Cassandra Glossary
A
B
back pressure
Pausing or blocking the buffering of incoming requests after reaching the threshold until the internal processing of buffered requests catches up.
C
cardinality
The number of unique values in a column. For example, a column of ID numbers unique for each employee would have high cardinality while a column of employee ZIP codes would have low cardinality because multiple employees can have the same ZIP code.
An index on a column with low cardinality can boost read performance because the index is significantly smaller than the column. An index for a high-cardinality column may reduce performance. If your application requires a search on a high-cardinality column, a materialized view is ideal.
clustering
The storage engine process that creates an index and keeps data in order based on the index.
clustering column
In the table definition, a clustering column is a column that is part of the compound primary key definition. Note that the clustering column cannot be the first column because that position is reserved for the partition key. Columns are clustered in multiple rows within a single partition. The clustering order is determined by the position of columns in the compound primary key definition.
coalescing strategy
Strategy to combine multiple network messages into a single packet for outbound TCP connections to nodes in the same data center (intra-DC) or to nodes in a different data center (inter-DC).
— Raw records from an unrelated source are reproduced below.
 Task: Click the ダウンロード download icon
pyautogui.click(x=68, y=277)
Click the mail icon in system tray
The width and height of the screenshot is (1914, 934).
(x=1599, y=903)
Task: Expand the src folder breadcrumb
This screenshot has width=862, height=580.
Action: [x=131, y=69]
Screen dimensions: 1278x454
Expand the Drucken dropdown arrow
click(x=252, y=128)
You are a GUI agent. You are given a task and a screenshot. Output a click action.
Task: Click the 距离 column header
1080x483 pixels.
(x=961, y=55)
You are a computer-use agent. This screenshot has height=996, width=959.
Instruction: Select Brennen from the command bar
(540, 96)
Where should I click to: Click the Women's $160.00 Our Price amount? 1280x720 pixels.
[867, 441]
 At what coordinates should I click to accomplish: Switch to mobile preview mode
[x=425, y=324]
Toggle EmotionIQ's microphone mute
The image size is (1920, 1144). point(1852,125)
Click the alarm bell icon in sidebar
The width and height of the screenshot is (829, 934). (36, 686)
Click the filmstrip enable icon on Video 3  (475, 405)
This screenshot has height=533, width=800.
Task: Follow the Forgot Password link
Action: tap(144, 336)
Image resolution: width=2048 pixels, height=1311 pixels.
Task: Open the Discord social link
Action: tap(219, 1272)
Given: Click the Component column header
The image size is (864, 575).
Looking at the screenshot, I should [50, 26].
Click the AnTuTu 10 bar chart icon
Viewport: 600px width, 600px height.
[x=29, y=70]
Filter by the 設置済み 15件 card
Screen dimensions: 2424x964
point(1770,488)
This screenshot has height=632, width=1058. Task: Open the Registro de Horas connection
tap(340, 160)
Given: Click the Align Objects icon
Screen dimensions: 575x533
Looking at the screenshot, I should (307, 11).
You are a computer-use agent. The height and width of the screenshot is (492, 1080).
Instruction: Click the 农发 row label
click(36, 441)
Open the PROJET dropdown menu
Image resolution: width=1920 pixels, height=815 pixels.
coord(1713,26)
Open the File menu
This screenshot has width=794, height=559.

A coalescing strategy is provided with a blocking queue of pending messages and an output collection for messages to send.
column family
A container for rows, similar to the table in a relational system. Called a table in CQL 3.
commit log
A file to which the database appends changed data for recovery in the event of a hardware failure.
compaction
The process of consolidating SSTables, discarding tombstones, and regenerating the SSTable index. The available compaction strategies are:
compound primary key
A primary key consisting of the partition key, which determines the node on which data is stored, and one or more additional columns that determine clustering.
consistency level
A setting that defines a successful write or read by the number of cluster replicas that acknowledge the write or respond to the read request, respectively.
coordinator node
The node that determines which nodes in the ring should get the request based on the cluster configured snitch.
cosine similarity
A metric measuring the similarity between two non-zero vectors in a multi-dimensional space. It quantifies the cosine of the angle between the vectors; the angle representing each vector’s orientation and direction relative to each other. Zero (0) indicates complete dissimilarity. Negative one (-1) indicates exact opposite orientation of the vectors. One (1) indicates complete similarity.
D
datacenter
A group of related nodes that are configured together within a cluster for replication and workload segregation purposes. Not necessarily a separate location or physical data center. Datacenter names are case sensitive and cannot be changed.
E
EBNF
EBNF (Extended Backus-Naur Form) syntax expresses a context-free grammar that formally describes a language. EBNF extends its precursor BNF (Backus-Naur Form) with additional operators allowed in expansions. Syntax (railroad) diagrams graphically depict EBNF grammars.
embeddings
A mathematical technique in machine learning where complex, high-dimensional data is represented as points in a lower-dimensional space. The process of creating an embedding preserves the relevant properties of the original data, such as distance and similarity, enabling easier computational processing. For instance, words with similar meanings in Natural Language Processing (NLP) can be set close to each other in the reduced space, facilitating their use in machine learning models.
Euclidean distance
A coordinate geometry non-negative distance metric between two points, quantifying the similarity or dissimilarity between those data points represented as vectors. Use it to compare generated samples to real data points.
eventual consistency
The database maximizes availability and partition tolerance. The database ensures eventual data consistency by updating all replicas during read operations and periodically checking and updating any replicas not directly accessed. The updating and checking ensures that any query always returns the most recent version of the result set and that all replicas of any given row eventually become completely consistent with each other.
G
H
HDD
A hard disk drive (HDD) or spinning disk is a data storage device used for storing and retrieving digital information using one or more rigid rapidly rotating disks. Compare to SSD.
HDFS
Hadoop Distributed File System (HDFS) stores data on nodes to improve performance. HDFS is a necessary component in addition to MapReduce in a Hadoop distribution.
I
L
LeveledCompactionStrategy (LCS)
This compaction strategy creates SSTables of a fixed, relatively small size that are grouped into levels. Within each level, SSTables are guaranteed to be non-overlapping. Each level (L0, L1, L2, and so on) is ten times as large as the previous level. Disk I/O is more uniform and predictable on higher levels than on lower levels as SSTables are continuously being compacted into progressively larger levels. At each level, row keys are merged into non-overlapping SSTables in the next level. This process improves performance for reads because the database can determine which SSTables in each level to check for the existence of row key data.
linearizable consistency
Also called serializable consistency, linearizable consistency is the restriction that one operation cannot be executed unless and until another operation has completed.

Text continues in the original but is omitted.